The effect of N-(6-aminohexyl)-5-chloro-1-naphthalenesulfonamide (W-7) on muscarinic receptor-induced Ca2+ mobilization in a human salivary epithelial cell line.

We have investigated the effect of W-7, a calmodulin (CaM) antagonist, on Ca2+ mobilization in a human salivary epithelial cell line, HSG-PA, after muscarinic receptor stimulation. In a medium containing 1.5 mmol/l Ca2+, W-7 reduced both the maximum peak increase in cytosolic Ca2+ [( Ca2+]i) which follows stimulation by carbachol (Cch, 100 mumol/l) and the sustained nature of the response. Using an experimental approach which allows separate visualization of the intracellular Ca2+ release and extracellular Ca2+ entry phases, W-7 was shown preferentially to inhibit Ca2+ release.
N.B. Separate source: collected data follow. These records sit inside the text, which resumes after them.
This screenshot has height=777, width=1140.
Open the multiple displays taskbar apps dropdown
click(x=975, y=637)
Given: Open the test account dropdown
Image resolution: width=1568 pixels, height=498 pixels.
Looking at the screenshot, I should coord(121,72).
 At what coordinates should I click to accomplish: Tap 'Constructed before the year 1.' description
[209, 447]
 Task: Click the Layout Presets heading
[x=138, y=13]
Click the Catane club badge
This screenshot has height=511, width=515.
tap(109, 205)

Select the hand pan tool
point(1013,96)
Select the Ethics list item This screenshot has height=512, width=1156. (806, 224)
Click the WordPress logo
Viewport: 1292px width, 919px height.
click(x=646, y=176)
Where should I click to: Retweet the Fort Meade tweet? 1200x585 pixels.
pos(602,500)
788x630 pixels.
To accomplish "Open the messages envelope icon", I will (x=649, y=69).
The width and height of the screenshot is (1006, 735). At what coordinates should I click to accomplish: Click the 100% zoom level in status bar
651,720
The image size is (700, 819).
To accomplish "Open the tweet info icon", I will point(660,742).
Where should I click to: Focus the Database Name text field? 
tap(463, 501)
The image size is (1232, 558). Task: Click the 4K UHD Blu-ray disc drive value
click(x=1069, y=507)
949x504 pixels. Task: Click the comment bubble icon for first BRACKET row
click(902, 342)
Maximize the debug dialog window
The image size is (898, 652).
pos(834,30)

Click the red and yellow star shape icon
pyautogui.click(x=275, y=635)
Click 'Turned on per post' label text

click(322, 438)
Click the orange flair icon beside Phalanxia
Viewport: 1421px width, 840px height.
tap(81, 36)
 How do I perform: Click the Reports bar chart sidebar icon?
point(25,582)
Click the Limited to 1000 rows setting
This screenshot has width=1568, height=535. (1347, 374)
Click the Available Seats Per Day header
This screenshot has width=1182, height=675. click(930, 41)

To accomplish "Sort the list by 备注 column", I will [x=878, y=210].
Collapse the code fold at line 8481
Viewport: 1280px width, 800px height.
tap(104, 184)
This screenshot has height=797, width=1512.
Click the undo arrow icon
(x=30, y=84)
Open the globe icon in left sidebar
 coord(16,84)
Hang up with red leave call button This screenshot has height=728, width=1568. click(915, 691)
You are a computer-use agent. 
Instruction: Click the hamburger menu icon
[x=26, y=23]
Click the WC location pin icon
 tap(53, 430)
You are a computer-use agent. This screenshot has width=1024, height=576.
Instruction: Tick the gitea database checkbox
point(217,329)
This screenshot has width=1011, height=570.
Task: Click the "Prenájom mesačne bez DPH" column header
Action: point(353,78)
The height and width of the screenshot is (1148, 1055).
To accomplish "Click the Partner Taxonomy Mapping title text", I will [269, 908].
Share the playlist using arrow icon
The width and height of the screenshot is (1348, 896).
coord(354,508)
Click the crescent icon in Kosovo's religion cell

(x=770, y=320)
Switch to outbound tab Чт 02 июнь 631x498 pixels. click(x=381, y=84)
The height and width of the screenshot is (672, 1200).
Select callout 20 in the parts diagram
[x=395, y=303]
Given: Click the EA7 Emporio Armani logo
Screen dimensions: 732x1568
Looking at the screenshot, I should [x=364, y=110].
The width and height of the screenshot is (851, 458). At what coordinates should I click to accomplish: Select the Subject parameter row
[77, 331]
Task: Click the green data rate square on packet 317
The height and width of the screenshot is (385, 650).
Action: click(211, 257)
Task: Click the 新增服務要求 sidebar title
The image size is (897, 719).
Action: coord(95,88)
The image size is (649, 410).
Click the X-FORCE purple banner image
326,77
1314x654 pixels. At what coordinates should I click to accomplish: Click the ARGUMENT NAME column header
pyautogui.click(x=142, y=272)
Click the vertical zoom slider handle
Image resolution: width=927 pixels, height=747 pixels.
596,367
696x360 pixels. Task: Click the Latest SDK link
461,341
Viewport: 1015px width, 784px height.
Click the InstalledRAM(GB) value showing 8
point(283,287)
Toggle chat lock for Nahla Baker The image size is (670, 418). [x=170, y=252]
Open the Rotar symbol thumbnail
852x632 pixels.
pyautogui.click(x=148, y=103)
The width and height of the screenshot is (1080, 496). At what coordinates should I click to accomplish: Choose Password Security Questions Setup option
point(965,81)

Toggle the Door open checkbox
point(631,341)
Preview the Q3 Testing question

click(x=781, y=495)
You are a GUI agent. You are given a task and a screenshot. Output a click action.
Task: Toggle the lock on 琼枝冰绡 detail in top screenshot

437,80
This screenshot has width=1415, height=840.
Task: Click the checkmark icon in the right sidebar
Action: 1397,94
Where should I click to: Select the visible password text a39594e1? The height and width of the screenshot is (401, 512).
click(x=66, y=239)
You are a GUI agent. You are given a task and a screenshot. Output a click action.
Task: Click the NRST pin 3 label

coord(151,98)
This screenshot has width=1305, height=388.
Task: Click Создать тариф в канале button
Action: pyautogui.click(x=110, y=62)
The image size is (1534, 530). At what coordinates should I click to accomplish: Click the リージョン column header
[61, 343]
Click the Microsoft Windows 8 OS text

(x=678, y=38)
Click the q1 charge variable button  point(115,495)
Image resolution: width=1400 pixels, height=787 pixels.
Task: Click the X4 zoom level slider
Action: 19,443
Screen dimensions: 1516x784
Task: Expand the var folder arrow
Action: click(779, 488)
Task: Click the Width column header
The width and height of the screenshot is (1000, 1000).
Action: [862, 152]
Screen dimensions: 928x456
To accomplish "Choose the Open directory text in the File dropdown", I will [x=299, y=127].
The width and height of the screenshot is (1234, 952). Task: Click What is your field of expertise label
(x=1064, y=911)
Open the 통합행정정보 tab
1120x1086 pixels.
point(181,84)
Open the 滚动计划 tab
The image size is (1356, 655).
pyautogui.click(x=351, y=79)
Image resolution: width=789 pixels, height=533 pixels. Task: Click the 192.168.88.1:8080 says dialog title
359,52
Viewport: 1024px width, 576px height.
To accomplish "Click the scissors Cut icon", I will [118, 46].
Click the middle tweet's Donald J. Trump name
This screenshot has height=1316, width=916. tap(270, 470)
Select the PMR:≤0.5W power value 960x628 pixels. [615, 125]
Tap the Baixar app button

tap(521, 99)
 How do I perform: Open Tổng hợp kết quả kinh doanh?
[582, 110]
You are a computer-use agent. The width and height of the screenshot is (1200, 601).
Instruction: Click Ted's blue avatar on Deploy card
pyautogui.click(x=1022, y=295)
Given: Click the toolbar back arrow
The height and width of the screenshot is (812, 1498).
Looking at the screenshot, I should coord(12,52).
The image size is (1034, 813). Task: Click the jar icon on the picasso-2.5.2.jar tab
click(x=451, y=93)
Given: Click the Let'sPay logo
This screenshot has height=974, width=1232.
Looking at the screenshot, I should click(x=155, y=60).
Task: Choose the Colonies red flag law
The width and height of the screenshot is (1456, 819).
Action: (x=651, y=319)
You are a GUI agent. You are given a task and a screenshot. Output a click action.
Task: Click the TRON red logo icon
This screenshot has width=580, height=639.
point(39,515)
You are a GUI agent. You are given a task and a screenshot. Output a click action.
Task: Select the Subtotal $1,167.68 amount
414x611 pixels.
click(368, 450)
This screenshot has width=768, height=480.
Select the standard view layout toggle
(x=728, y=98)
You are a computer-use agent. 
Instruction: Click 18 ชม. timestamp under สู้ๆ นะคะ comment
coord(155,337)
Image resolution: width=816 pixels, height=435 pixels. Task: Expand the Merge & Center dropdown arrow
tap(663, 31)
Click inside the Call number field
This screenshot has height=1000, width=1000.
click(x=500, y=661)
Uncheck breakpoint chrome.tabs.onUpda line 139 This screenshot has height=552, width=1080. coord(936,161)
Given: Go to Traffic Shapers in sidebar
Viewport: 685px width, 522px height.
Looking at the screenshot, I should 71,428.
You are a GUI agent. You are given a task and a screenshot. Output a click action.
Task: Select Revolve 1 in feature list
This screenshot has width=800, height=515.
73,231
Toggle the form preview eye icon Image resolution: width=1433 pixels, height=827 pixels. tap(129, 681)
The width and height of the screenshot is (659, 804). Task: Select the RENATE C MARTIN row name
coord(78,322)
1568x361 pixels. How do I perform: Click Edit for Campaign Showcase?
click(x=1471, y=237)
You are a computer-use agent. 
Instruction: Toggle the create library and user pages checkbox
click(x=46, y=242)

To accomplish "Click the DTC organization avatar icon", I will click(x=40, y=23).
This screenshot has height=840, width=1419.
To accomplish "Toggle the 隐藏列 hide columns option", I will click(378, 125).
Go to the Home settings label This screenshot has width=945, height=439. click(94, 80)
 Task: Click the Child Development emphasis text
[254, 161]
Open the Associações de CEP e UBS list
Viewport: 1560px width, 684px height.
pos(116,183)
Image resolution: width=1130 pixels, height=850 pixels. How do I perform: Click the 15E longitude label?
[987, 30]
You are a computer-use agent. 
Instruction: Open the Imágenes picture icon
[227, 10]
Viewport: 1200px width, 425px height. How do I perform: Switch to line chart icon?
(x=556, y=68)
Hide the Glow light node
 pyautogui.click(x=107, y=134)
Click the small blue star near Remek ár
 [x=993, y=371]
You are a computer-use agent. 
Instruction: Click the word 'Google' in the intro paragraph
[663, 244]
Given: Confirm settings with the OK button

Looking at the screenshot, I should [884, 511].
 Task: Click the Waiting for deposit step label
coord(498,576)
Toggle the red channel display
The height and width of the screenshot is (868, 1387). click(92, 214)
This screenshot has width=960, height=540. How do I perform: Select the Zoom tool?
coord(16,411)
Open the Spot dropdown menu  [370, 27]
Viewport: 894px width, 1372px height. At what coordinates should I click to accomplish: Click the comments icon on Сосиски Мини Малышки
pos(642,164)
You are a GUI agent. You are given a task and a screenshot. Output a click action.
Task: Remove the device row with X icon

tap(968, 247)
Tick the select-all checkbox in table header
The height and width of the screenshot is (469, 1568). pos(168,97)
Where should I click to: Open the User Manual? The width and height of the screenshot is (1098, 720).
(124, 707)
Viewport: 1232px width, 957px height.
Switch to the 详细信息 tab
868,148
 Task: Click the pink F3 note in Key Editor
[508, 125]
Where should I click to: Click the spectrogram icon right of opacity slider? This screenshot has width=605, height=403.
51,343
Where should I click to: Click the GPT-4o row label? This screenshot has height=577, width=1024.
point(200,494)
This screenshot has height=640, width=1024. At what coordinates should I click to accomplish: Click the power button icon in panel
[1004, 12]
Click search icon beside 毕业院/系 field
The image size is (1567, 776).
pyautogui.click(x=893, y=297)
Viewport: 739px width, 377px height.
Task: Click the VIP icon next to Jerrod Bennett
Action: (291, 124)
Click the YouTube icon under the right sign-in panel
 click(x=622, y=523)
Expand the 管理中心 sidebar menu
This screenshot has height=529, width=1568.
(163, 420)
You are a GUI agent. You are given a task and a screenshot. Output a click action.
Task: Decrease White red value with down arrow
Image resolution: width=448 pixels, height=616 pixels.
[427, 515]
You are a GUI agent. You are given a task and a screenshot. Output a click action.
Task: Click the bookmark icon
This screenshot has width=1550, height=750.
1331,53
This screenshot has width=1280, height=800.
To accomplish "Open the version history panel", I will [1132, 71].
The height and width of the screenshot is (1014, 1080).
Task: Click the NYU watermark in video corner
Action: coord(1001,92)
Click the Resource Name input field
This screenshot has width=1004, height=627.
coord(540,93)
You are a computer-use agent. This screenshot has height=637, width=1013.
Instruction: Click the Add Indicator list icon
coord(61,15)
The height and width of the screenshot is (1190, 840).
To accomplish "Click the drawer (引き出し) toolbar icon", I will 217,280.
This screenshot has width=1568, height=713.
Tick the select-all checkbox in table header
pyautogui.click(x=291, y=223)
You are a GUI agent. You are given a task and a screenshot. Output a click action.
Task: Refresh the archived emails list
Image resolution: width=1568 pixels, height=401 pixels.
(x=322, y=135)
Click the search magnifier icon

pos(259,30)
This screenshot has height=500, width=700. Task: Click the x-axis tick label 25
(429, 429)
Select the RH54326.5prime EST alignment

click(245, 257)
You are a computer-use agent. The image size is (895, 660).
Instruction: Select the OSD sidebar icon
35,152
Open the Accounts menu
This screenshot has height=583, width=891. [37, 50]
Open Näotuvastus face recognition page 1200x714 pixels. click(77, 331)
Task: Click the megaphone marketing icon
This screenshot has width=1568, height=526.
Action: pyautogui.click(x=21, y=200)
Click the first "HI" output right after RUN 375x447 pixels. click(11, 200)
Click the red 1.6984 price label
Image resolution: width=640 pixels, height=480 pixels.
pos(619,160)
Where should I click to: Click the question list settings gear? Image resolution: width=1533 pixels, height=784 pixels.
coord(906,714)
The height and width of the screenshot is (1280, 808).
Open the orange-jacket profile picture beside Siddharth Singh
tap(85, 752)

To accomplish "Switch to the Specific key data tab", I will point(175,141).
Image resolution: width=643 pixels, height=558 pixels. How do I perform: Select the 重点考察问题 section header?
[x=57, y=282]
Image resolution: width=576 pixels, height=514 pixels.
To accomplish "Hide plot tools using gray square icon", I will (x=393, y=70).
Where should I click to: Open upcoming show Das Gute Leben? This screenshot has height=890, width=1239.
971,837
At 100 mumol/l W-7, Cch-induced Ca2+ release was completely inhibited, but Cch-induced Ca2+ entry was partially (approximately 40%) maintained. This W-7 residual Ca2+ entry response was abolished when cells were depolarized with high K+ or gramicidin D. W-7 also substantially inhibited Cch-induced inositol trisphosphate (IP3) production (approximately 5%). W-5, a less potent CaM antagonist than W-7, had markedly smaller effects on Cch-induced Ca2+ mobilization and IP3 formation. W-7 (100 mumol/l) completely blocked (comparable to 10 mumol/l atropine) the binding of the muscarinic antagonist [3H] quinuclidinyl benzilate (QNB) to muscarinic receptors on cell membranes, whereas Cch (at 100 mumol/l) had minimal effects on ligand binding. W-7 and W-5 were equipotent in their ability to inhibit [3H] QNB binding. These results suggest that W-7 reduces Ca2+ mobilization in HSG-PA cells by a mechanism which likely involves the antagonism of a CaM regulatory step(s) but may also involve at least a partial blockade of the muscarinic receptor.